Is fasting good or bad?
It’s a big question right now, with plenty of so-called experts sitting on both sides of the fence. And like most things in health and fitness, it depends.
Let’s look at this through a female lens, because that’s where a lot of the current debate sits online. If you spend any time on social media, you’ve probably come across two very strong voices in this space.
On one side, you’ve got Stacy Sims, a researcher and coach who has done an incredible job bringing attention to peri-menopause and menopause, and the importance of strength training for women. She’s right on a lot of things too: strength training is hugely beneficial for women, with knock-on benefits for muscle, bone density, hormones, mental health, and longevity. One of her key messages is around getting protein in earlier in the day, and steering most women away from fasted training.
On the other side, you’ve got Mindy Pelz, author of Fast Like a Girl, who takes a different approach, suggesting that fasting can actually be powerful for women when it’s aligned with their hormonal cycle.
Two very smart women with two very different viewpoints. So who’s right?

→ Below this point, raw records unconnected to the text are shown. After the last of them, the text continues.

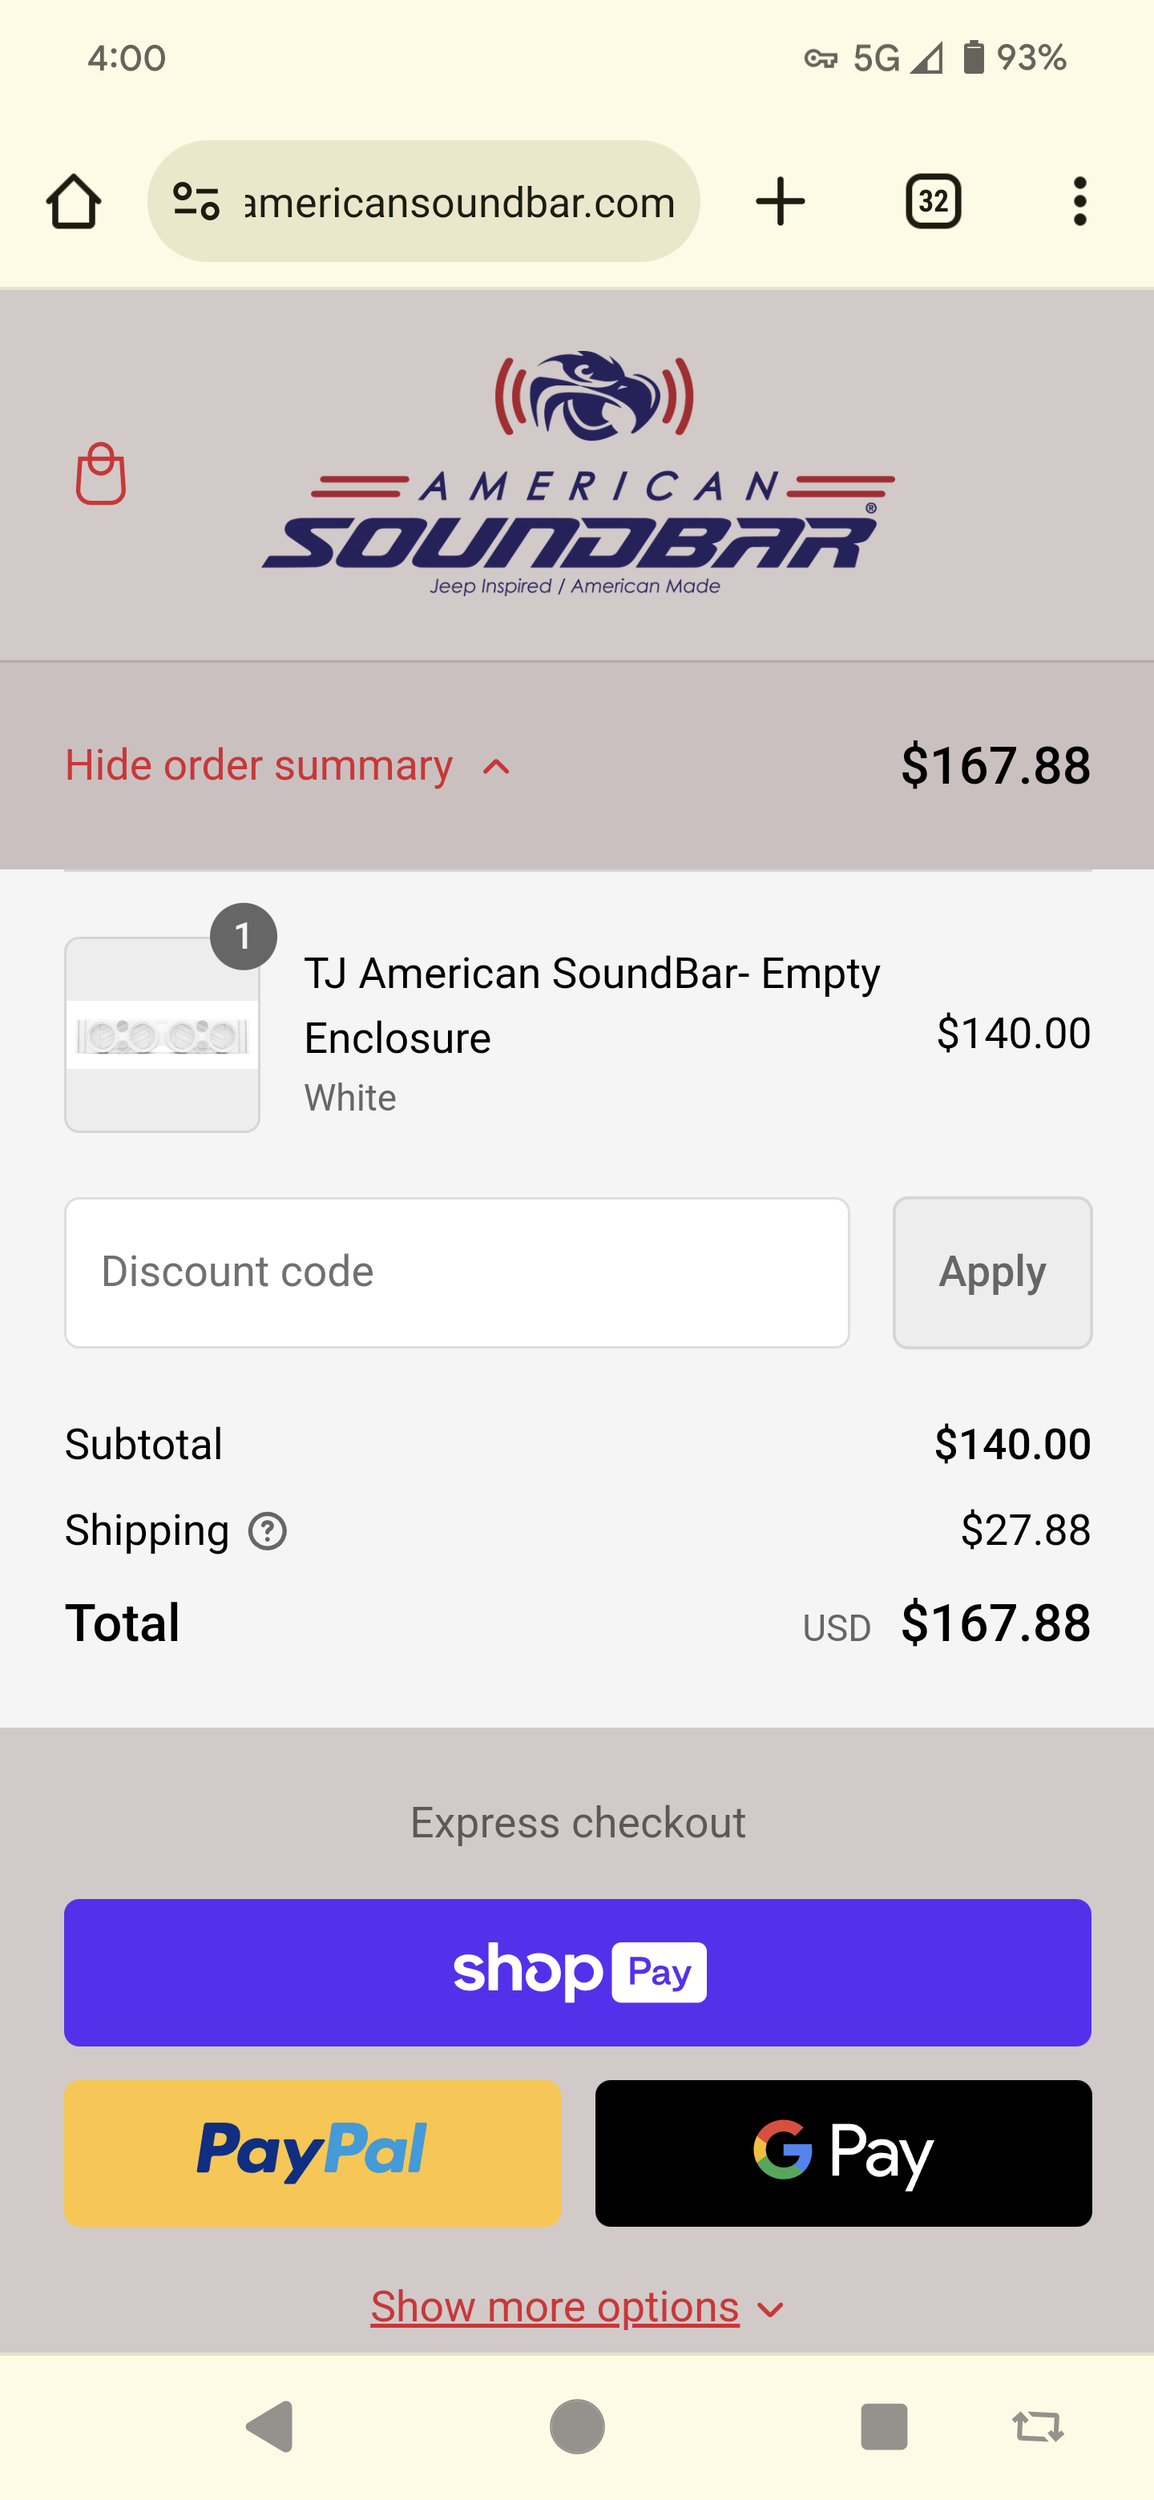Open a new browser tab
The height and width of the screenshot is (2500, 1154).
[x=780, y=202]
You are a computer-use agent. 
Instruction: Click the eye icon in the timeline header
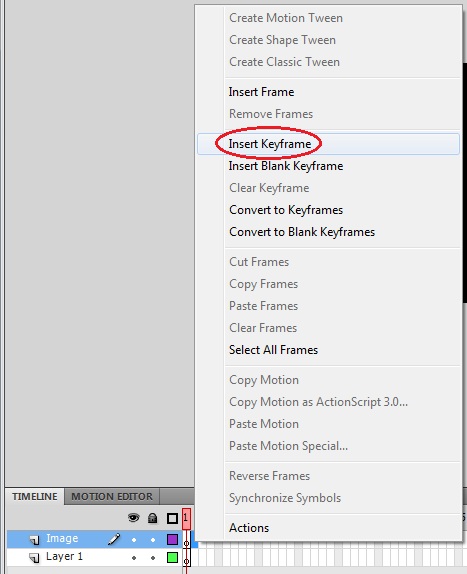coord(134,518)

This is where things get interesting, because the problem with social media is that nuance doesn’t perform well. To build an audience, you need strong opinions, clear statements, and black-and-white answers. There’s no place for “it depends.” But in the real world, especially in coaching, it almost always does depend. Squats might be one of the best exercises on the planet, but for someone in a wheelchair, not so much. Context matters.
So when it comes to fasting, the first question I always ask is simple: why are you doing it, and what are you actually trying to achieve?
Take fat loss as an example. Yes, fasting can be a genuinely effective strategy, because for many people, skipping breakfast naturally reduces calorie intake without having to overthink food choices all day. And despite what you might hear online, the reality at a basic level is simple: most people are eating too much and moving too little.
What about hormones like cortisol? There’s a lot of noise around this, but the reality is that cortisol is supposed to be higher in the morning, since that’s part of what helps you wake up, feel alert, and get moving. It should then gradually lower across the day so you can wind down and sleep at night. So fasting in the morning doesn’t automatically “mess up your hormones” in most healthy people.
What about muscle loss? Fasting itself doesn’t cause muscle loss, but it can make it harder for some people, especially women, to consistently hit their protein requirements across the day. And that’s where the trade-off begins, because many women already struggle to eat enough protein as it is. Add fasting on top of that, and it can become even more challenging.
So you end up with two competing truths: fasting can help reduce calories and support fat loss, but it can also make proper nutrition harder to achieve. Both can be true at the same time.
There’s also something else worth mentioning. We live in a world of constant eating, snacking, grazing, and food available everywhere we look. Our ancestors didn’t live like that. They had periods of eating and periods of not eating, not by design but by necessity. In that sense, fasting isn’t new, it’s just less common now. And there may be some value in occasionally stepping away from constant eating, giving the digestive system a break, and bringing a bit more rhythm back to when we eat.
But here’s the key point: too much of anything becomes a problem. If you’ve never fasted before, experimenting with it might be useful, so pay attention to how your body responds. Energy, mood, training, hunger, all of it is feedback worth listening to. But if you’ve been fasting for a long time and it’s become rigid, stressful, or obsessive, it might be worth experimenting in the other direction instead, adding breakfast back in, prioritising protein earlier in the day, and seeing how that feels, because your body responds to change.